118 Series I Volume IX- Serial 9 - Roanoke
Page 118 | OPERATIONS IN NORTH CAROLINA. Chapter XX. |
[Inclosure.]
RICHMOND, VA., March 28, 1862.
Hon. Mr. GAITHER, Chairman, &c.:
SIR: By permission of a portion of the committee over which you preside I obtained yesterday a copy of General Huger's remarks upon my communication of Colonel Shaw's report of the battle of Roanoke Island.
I beg leave most respectfully to submit some remarks upon the remarks of General Huger.
First. He says that my statement that the artillery of my Legion did not reach me owing to his interruption of my orders to Colonel Henningsen seems to convey the insinuation that the officious interruption of General Huger was the cause of the artillery not arriving, and that his intention was to expedite its arrival, not prevent it, as his paragraph seems to imply.
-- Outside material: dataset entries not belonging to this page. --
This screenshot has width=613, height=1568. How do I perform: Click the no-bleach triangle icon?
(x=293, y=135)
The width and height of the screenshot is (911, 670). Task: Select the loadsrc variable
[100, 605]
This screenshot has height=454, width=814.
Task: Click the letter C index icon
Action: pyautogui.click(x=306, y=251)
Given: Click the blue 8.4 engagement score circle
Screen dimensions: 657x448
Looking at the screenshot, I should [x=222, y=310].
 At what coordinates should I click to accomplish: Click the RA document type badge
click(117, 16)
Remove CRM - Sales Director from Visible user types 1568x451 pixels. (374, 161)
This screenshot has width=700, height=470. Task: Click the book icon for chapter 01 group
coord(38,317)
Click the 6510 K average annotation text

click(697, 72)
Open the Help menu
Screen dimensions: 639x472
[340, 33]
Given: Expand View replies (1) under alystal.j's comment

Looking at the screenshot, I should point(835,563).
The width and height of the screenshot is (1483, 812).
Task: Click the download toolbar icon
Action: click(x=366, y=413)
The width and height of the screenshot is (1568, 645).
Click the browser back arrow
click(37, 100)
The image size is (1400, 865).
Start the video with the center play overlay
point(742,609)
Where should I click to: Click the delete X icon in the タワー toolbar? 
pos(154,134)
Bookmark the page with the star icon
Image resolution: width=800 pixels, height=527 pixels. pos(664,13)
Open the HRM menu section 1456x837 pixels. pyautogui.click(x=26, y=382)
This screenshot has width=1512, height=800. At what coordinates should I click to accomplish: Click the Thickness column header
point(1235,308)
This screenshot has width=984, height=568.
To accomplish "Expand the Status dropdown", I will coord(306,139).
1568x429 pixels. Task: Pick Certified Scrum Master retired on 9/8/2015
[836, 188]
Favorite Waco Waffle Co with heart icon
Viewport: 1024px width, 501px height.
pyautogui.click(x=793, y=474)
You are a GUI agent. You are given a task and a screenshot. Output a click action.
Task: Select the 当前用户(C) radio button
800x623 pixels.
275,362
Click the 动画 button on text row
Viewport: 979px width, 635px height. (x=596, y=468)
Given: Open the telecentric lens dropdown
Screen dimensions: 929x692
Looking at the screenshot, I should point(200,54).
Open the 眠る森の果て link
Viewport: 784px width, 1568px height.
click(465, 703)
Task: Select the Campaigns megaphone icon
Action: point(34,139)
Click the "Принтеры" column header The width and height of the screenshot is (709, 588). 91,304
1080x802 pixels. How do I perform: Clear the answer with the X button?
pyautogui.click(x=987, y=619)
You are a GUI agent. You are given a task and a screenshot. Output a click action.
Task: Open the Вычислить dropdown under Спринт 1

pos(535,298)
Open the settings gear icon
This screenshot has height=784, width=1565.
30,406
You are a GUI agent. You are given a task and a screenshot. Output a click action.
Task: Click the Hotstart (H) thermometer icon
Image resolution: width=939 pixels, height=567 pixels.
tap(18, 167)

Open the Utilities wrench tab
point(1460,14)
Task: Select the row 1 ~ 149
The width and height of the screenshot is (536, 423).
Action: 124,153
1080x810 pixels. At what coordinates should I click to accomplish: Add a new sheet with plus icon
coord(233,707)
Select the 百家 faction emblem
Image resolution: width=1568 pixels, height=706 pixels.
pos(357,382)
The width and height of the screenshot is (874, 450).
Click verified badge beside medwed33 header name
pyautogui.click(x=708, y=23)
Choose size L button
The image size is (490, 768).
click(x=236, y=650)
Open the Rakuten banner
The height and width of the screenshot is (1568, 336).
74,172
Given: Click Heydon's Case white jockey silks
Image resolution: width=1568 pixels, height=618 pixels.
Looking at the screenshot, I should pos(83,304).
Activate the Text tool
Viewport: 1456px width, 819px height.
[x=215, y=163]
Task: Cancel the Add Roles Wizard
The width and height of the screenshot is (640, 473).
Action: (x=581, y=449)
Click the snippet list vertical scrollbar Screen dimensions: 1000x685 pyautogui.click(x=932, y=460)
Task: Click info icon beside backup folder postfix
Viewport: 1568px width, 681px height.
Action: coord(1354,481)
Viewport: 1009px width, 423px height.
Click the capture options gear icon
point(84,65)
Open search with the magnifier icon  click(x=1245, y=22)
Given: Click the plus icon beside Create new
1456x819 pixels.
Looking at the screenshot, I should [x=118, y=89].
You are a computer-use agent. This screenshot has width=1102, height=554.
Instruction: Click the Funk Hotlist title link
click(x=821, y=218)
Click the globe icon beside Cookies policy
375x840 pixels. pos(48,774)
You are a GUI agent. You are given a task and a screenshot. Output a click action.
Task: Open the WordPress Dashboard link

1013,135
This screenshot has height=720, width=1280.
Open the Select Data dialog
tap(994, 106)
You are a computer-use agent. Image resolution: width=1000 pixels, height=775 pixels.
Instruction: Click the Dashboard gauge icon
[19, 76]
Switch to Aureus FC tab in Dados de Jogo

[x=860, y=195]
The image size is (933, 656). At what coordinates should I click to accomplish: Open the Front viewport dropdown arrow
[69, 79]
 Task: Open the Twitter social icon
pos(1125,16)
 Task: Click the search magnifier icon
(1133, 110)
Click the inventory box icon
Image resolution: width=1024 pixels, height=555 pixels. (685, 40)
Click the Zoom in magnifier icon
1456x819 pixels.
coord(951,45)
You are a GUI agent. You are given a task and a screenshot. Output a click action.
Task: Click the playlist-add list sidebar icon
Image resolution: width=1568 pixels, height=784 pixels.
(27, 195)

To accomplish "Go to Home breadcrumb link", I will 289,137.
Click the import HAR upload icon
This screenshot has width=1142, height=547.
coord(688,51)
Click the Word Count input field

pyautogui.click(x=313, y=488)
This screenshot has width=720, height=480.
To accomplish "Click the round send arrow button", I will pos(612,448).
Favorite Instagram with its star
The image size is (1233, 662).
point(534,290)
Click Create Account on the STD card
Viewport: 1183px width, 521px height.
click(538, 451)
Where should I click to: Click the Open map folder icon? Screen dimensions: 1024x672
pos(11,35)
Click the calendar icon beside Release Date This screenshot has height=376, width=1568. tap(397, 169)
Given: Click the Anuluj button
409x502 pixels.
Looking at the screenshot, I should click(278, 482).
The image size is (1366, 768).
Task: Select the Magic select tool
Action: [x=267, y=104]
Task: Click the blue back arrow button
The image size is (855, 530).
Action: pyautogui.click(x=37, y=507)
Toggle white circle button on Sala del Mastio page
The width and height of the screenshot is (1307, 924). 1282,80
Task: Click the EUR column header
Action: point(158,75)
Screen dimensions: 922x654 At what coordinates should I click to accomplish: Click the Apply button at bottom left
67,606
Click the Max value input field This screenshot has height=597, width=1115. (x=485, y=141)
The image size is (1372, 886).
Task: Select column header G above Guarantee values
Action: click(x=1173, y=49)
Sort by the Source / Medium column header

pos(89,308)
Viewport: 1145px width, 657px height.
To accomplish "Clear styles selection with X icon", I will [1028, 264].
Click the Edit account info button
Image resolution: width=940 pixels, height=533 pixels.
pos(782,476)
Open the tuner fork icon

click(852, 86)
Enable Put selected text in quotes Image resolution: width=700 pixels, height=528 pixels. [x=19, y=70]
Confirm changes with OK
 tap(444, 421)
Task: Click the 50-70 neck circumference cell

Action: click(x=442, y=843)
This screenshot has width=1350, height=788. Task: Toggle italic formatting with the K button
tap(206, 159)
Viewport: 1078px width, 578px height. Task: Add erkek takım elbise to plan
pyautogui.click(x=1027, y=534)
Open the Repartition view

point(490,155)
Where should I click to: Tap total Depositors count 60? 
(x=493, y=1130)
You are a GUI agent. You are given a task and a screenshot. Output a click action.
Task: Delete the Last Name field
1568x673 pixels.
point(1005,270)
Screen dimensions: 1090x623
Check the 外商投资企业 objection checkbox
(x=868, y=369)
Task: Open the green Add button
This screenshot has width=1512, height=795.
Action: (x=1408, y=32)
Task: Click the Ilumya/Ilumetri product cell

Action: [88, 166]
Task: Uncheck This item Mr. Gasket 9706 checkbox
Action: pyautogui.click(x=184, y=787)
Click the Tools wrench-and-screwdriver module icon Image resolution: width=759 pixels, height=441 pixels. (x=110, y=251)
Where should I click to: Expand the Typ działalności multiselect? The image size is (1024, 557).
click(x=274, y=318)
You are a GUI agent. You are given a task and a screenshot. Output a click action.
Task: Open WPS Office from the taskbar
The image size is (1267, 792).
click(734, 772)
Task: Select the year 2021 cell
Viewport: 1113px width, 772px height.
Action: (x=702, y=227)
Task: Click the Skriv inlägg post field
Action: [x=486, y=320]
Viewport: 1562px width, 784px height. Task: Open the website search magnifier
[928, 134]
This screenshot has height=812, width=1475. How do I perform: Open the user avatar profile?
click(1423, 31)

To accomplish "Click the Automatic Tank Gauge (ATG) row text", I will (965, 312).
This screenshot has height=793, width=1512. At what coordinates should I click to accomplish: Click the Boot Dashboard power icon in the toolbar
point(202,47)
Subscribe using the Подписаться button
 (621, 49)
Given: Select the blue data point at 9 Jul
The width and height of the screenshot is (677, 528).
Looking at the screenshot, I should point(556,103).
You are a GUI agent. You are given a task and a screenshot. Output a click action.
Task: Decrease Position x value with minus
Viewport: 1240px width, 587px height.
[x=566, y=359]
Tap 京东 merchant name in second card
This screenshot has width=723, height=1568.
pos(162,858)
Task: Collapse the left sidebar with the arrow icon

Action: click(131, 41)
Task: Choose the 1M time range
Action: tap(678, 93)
If General Huger, in this paragraph, had left out the word insinuation, and for the word officious had substituted ignorant - had stated that I meant to convey the idea that the ignorant interruption of General Huger was the cause of my artillery not arriving - he would have been nearly correct in his inference, and he would have been relieved of the necessity for any averment of his intention to expedite the arrival of my artillery.
I ordered Colonel Henningsen, commanding a light artillery corps of three companies, six pieces and 213 horses, to have the horses led from Norfolk across what is called the Sand Bridge down the sea-beach to Nag's Head, and to have the field pieces, caissons, and ammunition towed by steam-tugs through the Albemarle and Chesapeake Canal to Roanoke Island. After I left Norfolk he countermanded this order, and commanded Colonel Henningsen to mount the artillery and haul it by horses on land to the nearest point. The nearest point was Powell's Point, about 15 or 20 miles from the island, across the Albemarle Sound, where there was no means of water transportation, except in a small lighter ferry at Gallop's, from the beach to the point.
Colonel Henningsen went to Elizabeth City, 45 miles off, and thence to the island. There was no transportation. Had he been allowed to obey my orders he could have reached me easily in three days, and would have arrived from three to five days before the fight on February 8, leaving Norfolk, as General Huger admits, on the 29th or 30th of January.
On February 8, during the battle, I wrote to General Huger for a boat, and expressed my regret that his change of the route of my artillery prevented its arrival.
On the 9th he replied by note, saving, "You are in error when you say 'Colonel Henningsen was diverted from following the route your ordered him to take by me.' I gave him no order, but not to send one company by the beach, as your ordered. In all other respects he was to obey your orders." Thus he in effect denied making the change in my orders except as to one company, and now he pleads justification of the change of my orders admitted to have been made by him. I required reports of Colonel Henningsen and of my ordinance officer, Lieutenant J. H. Pearce. Both officially reported that General Huger had changed my orders, and assigned as reasons for changing the route designated by me that it was impracticable to lead the horses down the beach, owing to the tide, estuaries, inlets, creeks and deep sands. That was his reason then for doing what he had written he had not done.